◆ Source excerpt:
[Begin]
HTTP

Author: Kevin Leung (@KSLHacks)

Introduction

Applications running on the internet offer browsing websites, sending and receiving emails, watching audio/video, etc. All these applications rely on client-server communication which require a predefined set of application-level protocols to communicate data efficiently.

Hyper Text Transfer Protocol (HTTP) is a popular client-server network protocol that is a convenient way to quickly and reliably transfer data over the internet. HTTP allows you to request an asset and then return a response.

  • HTTP is connectionless: After making the request, the client disconnects from the server and only reconnects when the response is ready to be delivered.
  • HTTP is stateless: Every client/server connection is treated as first time request with no dependencies on previous connections.
  • HTTP is non-dependent on the data type being sent.

History of HTTP

Tim Berners-Lee, known as the inventor of the World Wide Web and director of World Wide Web Consortium (W3C), is credited for inventing the original HTTP. The first version of HTTP only had a GET method to request pages from a server. Since 1990, HTTP was mainly used for servers to fetch HTML documents and send to the requesting client.

CERN httpd, implemented in C, and developed on a NeXT Computer was the first web server software developed at CERN in 1990.

NeXT Computer, first web server This NeXT Computer used by Tim Berners-Lee at CERN became the world's first web server.

TCP/IP

Brief Overview

(Transmission Control Protocol / Internet Protocol) is a suite of communication protocols used to interconnect network devices. TCP/IP specifies how end to end communication is achieved and identifies how broken packets are addressed, transmitted and routed.

Layer Description
Application Abstraction that specifies the shared protocols and interface: HTTP, FTP, SMTP.
Transport Provides host-to-host communication. Data is broken into packets.
Internet Attaches origin and destination addresses to packets for specific routing.
Network Provides means of transferring packets from origin to destination.

HTTP is a specific application-level protocol which uses TCP/IP as a means of communicating from client-to server and server-to-client. There are other protocols such as FTP (File Transfer Protocol) and SMTP (Simple Mail Transfer Protocol).

HTTP Request

Method

Request methods define the action to be performed for a given resource.

Idempotent: Repeating multiple same calls will produce the same result (side effects) as a single request. Refers to the state of the system after the request has completed.

Safe: Resources are not modified. Method can be cached and prefetched without any repercussions.

Method Idempotent Safe Description
GET yes yes Requests a specific resource that should be retrieved by the server.
POST no no Submits an entity to a specific resource (unknown URI) that will cause a change of state on the server.
PUT yes no Replaces the current state of a specific resource (known URI) with the request payload.
DELETE yes no Remove the specified resource from the server.
PATCH no no Apply a set of changes to the specified resource.

Only GET and POST available in HTML Form

Why is PUT idempotent and not POST?

Since the PUT method ensures you know the exact Uniform Resource Identifier (URI) of the resource you are adding/updating, you can be certain that only that specific resource will be modified. Any subsequent calls will not alter any other resource.
[End]
◆ Data lines:
[Begin]
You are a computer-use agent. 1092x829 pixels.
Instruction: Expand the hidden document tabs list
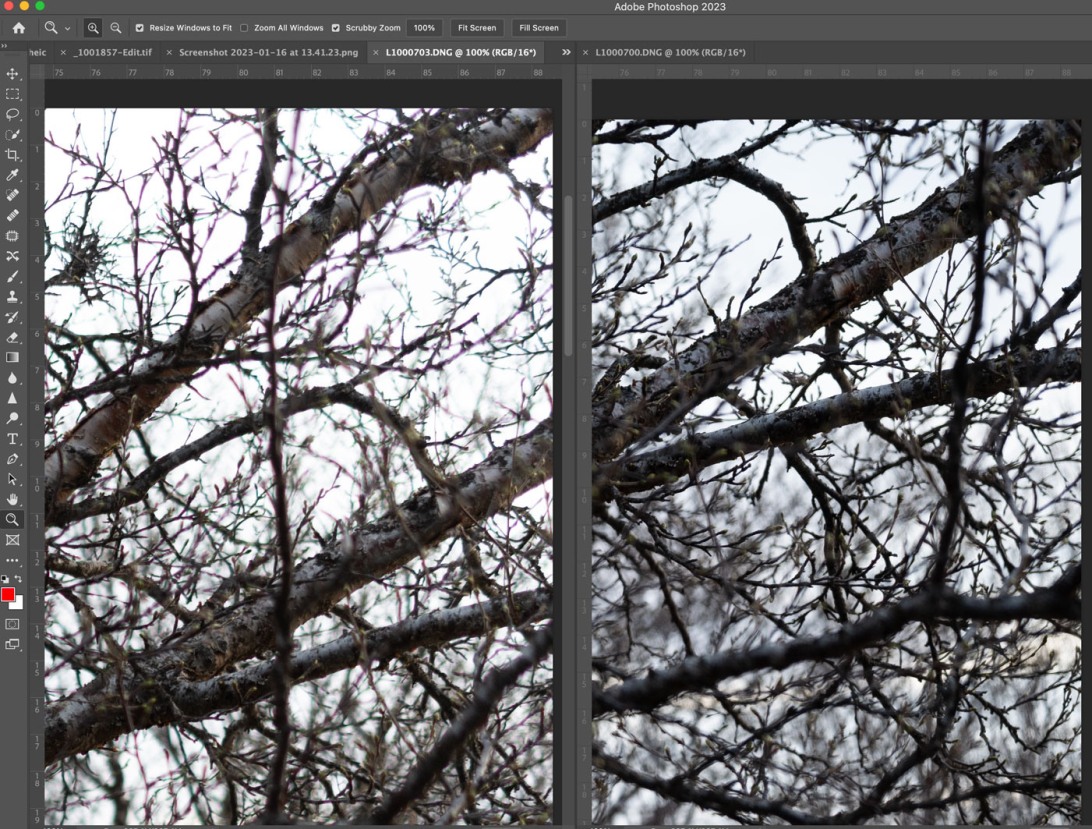coord(566,52)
[End]
◆ Required work:
Copy out the passage of the HTTP page starting at "Brief Overview" and ending at "for specific routing.". Work only from the HTTP page, not from the material.

◆ Answer to this exercise:
Brief Overview

(Transmission Control Protocol / Internet Protocol) is a suite of communication protocols used to interconnect network devices. TCP/IP specifies how end to end communication is achieved and identifies how broken packets are addressed, transmitted and routed.

Layer Description
Application Abstraction that specifies the shared protocols and interface: HTTP, FTP, SMTP.
Transport Provides host-to-host communication. Data is broken into packets.
Internet Attaches origin and destination addresses to packets for specific routing.